The Hewitt Review comes after an inquiry by the Health and Social Care Committee recently found “genuine enthusiasm” for the potential of Integrated Care Systems to deliver on challenges facing the health and care sectors, but warned of a “serious lack of clarity” in some areas.

The MPs on the committee called on the Government and NHS England to address key concerns if an “opportunity to deliver real change is to be realised”, highlighting the risk that acute short-term pressures could be given priority over longer term ambitions such as preventing ill-health.

The Health and Social Care Committee’s report said it was “vital that the Government and NHS England should not dictate how ICSs deliver local outcomes”.  

A Department of Health and Social Care spokesperson said: “Integrated care systems are an important part of the government’s plan to deliver more joined-up and effective health and care services, and to cut waiting times for patients, one of the Prime Minister’s key priorities for 2023.”

Patricia Hewitt, said: “Integrated care systems represent the best opportunity in a generation for the urgently needed transformation that we need in our health and care system. Everyone wants them to succeed.

“To fulfil their potential, however, we need not only to back our new structures, but also to change our culture. Everyone needs to change, and everyone needs to play their part.

“My recommendations are intended to help the health and care system make those changes - and I hope that ministers, NHS England and others will feel able to take them forward.”

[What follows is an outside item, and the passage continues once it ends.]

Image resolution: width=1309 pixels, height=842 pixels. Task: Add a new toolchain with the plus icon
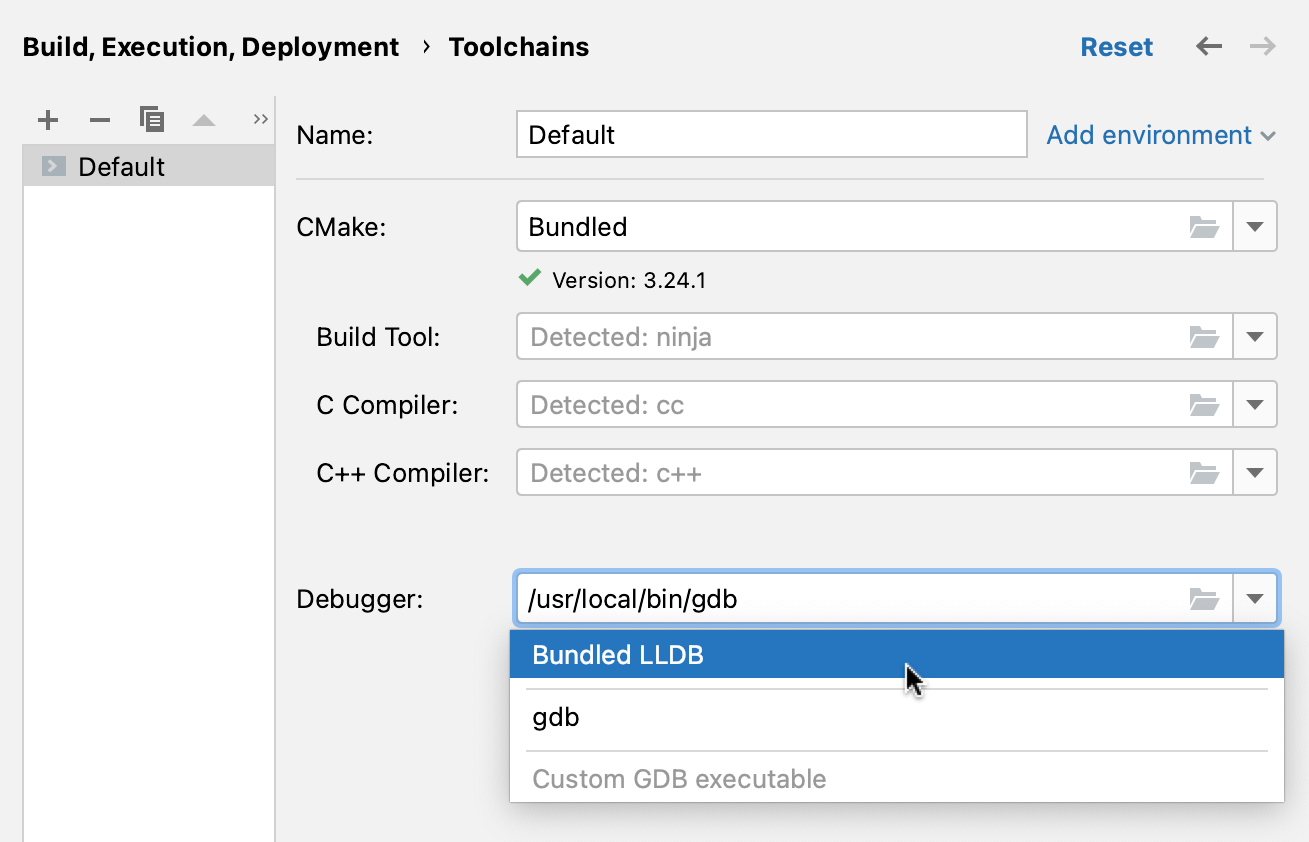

Chair of the Health and Social Care Committee Steve Brine MP said: “We were pleased that the Government commissioned the Hewitt Review, considering similar themes to our own inquiry, and welcome the spotlight that is being shone on ICSs at this early stage in their development. We hope to see this focus maintained and look forward to considering the Review’s findings.”

Commenting on the review, Sarah McClinton, President of the Association of Directors of Adult Social Services said: “The Hewitt review is spot on, the current sticking-plaster response to health and care crises isn’t working. We need to shift public funds into preventing ill-health on a big scale. That will mean people can get great quality care and support in their communities when they need it before their health deteriorates and they need expensive acute care.

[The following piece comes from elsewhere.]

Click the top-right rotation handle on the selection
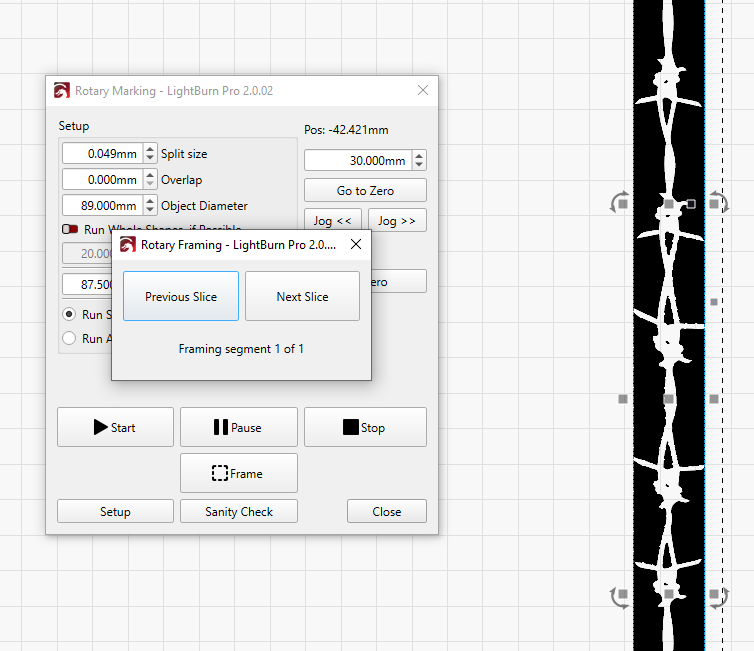 (718, 203)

“But you won’t be able to do that without a long-term, fully funded plan to fix adult social care. For decades Government’s have ducked that challenge, and the road has run out now. We need to fix adult social care to ensure our families and friends get the care and support they need in the future. As the Hewitt Review points out, that must include a national workforce strategy to sort the staffing crisis in social care, complementing the one the Government is developing for the NHS.

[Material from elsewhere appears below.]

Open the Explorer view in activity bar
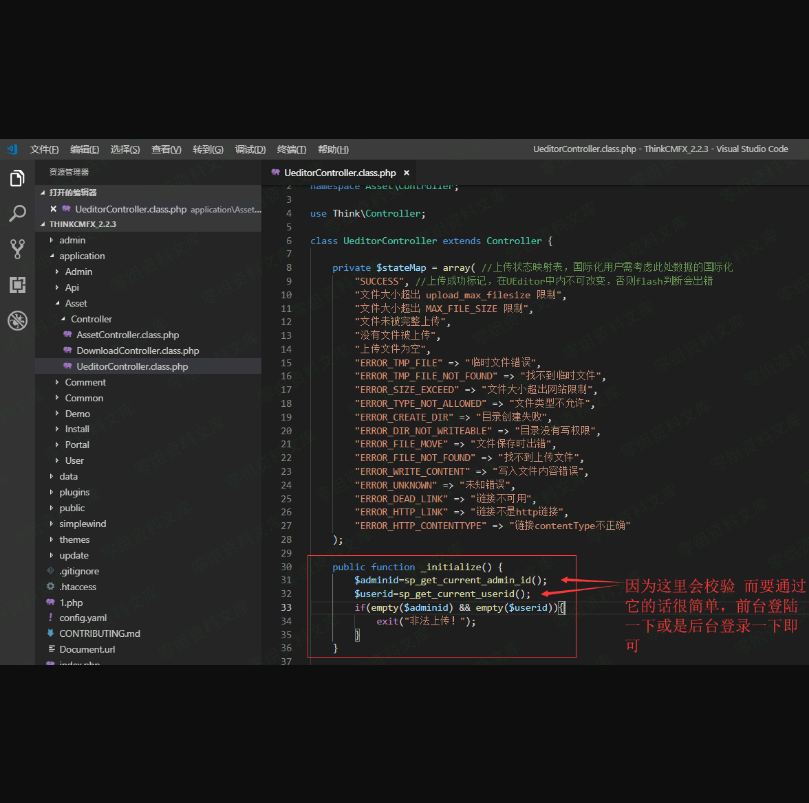 tap(17, 179)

“And Patricia Hewitt’s prescription of fewer national targets is right. The new local health and care partnerships the Government have set up could transform care for people in their areas, but only if they’re given the freedom to respond to the needs and wishes of the people they serve. Social care, public health and the voluntary sector need to be equal partners at the heart of decision-making which needs to happen closer to communities. People need to be in control of their own care. What we need from the Government is the sustainable funding and backing to improve care and solve the current crises in the NHS and adult social care.”